Begin EXTRACT TO READ

2
votes

We have JSON's that contain timestamps in the format:

2016-11-03T03:05:21.673Z

2016-11-03T03:05:21.63Z

So the appropriate format to parse the data is yyyy-MM-ddTHH:mm:ss.FFF\Z

I tried all of these variants to explain to ADF how to parse it:

"structure": [
  {
    "name": "data_event_time",
    "type": "DateTime",
    "format": "yyyy-MM-ddTHH:mm:ss.FFF\\Z"
  },
  ...
]

"structure": [
  {
    "name": "data_event_time",
    "type": "DateTimeOffset",
    "format": "yyyy-MM-ddTHH:mm:ss.FFFZ"
  },
  ...
]

"structure": [
  {
    "name": "data_event_time",
    "type": "DateTimeOffset"
  },
  ...
]

"structure": [
  {
    "name": "data_event_time",
    "type": "DateTime"
  },
  ...
]

In all of these cases above ADF fails with the error:

Copy activity encountered a user error at Sink side: ErrorCode=UserErrorInvalidDataValue,'Type=Microsoft.DataTransfer.Common.Shared.HybridDeliveryException,Message=Column 'data_event_time' contains an invalid value '2016-11-13T00:44:50.573Z'. Cannot convert '2016-11-13T00:44:50.573Z' to type 'DateTimeOffset' with format 'yyyy-MM-dd HH:mm:ss.fffffff zzz'.,Source=Microsoft.DataTransfer.Common,''Type=System.FormatException,Message=String was not recognized as a valid DateTime.,Source=mscorlib,'.

What am i doing wrong? How to fix it?

2

2 Answers

1
votes

The previous issue has been fixed. Thanx wBob.

But now i have a new issue at the sink level.

I'm trying to load data from Azure Blob Storage to Azure DWH via ADF + PolyBase:

      "sink": {
        "type": "SqlDWSink",
        "sqlWriterCleanupScript": "$$Text.Format('DELETE FROM [stage].[events] WHERE data_event_time >= \\'{0:yyyy-MM-dd HH:mm}\\' AND data_event_time < \\'{1:yyyy-MM-dd HH:mm}\\'', WindowStart, WindowEnd)",
        "writeBatchSize": 6000000,
        "writeBatchTimeout": "00:15:00",
        "allowPolyBase": true,
        "polyBaseSettings": {
          "rejectType": "percentage",
          "rejectValue": 10.0,
          "rejectSampleValue": 100,
          "useTypeDefault": true
        }
      },
      "enableStaging": true,
      "stagingSettings": {
        "linkedServiceName": "AppInsight-Stage-BlobStorage-LinkedService"
      },
      "translator": {
        "type": "TabularTranslator",
        "columnMappings": "..."

End EXTRACT TO READ
Begin RECORD LIST

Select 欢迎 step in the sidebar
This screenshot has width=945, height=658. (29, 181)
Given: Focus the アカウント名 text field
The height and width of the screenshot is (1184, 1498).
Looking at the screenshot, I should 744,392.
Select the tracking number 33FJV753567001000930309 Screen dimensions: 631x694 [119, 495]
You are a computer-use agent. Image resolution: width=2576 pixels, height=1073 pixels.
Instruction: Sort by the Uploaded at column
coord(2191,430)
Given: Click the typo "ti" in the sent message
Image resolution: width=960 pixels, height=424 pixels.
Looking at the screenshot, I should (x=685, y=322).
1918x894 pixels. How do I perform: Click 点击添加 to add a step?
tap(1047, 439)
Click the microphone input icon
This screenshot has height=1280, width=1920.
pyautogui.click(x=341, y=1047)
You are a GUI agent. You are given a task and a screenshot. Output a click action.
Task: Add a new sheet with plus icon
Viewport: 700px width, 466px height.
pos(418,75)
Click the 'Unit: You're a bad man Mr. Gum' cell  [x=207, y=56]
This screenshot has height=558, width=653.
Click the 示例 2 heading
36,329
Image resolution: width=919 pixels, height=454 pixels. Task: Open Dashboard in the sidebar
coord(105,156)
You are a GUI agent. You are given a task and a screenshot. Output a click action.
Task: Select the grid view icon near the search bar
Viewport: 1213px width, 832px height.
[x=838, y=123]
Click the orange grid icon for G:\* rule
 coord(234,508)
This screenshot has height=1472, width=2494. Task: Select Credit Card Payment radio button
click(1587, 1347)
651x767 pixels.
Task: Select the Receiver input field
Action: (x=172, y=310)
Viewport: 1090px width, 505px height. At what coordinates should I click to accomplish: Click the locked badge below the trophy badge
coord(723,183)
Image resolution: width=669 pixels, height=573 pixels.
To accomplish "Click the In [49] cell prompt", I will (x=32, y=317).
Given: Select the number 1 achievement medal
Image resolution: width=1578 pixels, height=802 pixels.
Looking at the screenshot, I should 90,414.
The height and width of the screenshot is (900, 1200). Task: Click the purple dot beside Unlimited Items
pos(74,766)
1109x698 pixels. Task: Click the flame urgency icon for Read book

End RECORD LIST

**SHORT EXERCISE**.
Reproduce verbatim the passage of the thread on parsing JSON timestamps that starts at "In all of these" and ends at "How to fix it?".

**OUTPUT OF THE EXERCISE**.
In all of these cases above ADF fails with the error:

Copy activity encountered a user error at Sink side: ErrorCode=UserErrorInvalidDataValue,'Type=Microsoft.DataTransfer.Common.Shared.HybridDeliveryException,Message=Column 'data_event_time' contains an invalid value '2016-11-13T00:44:50.573Z'. Cannot convert '2016-11-13T00:44:50.573Z' to type 'DateTimeOffset' with format 'yyyy-MM-dd HH:mm:ss.fffffff zzz'.,Source=Microsoft.DataTransfer.Common,''Type=System.FormatException,Message=String was not recognized as a valid DateTime.,Source=mscorlib,'.

What am i doing wrong? How to fix it?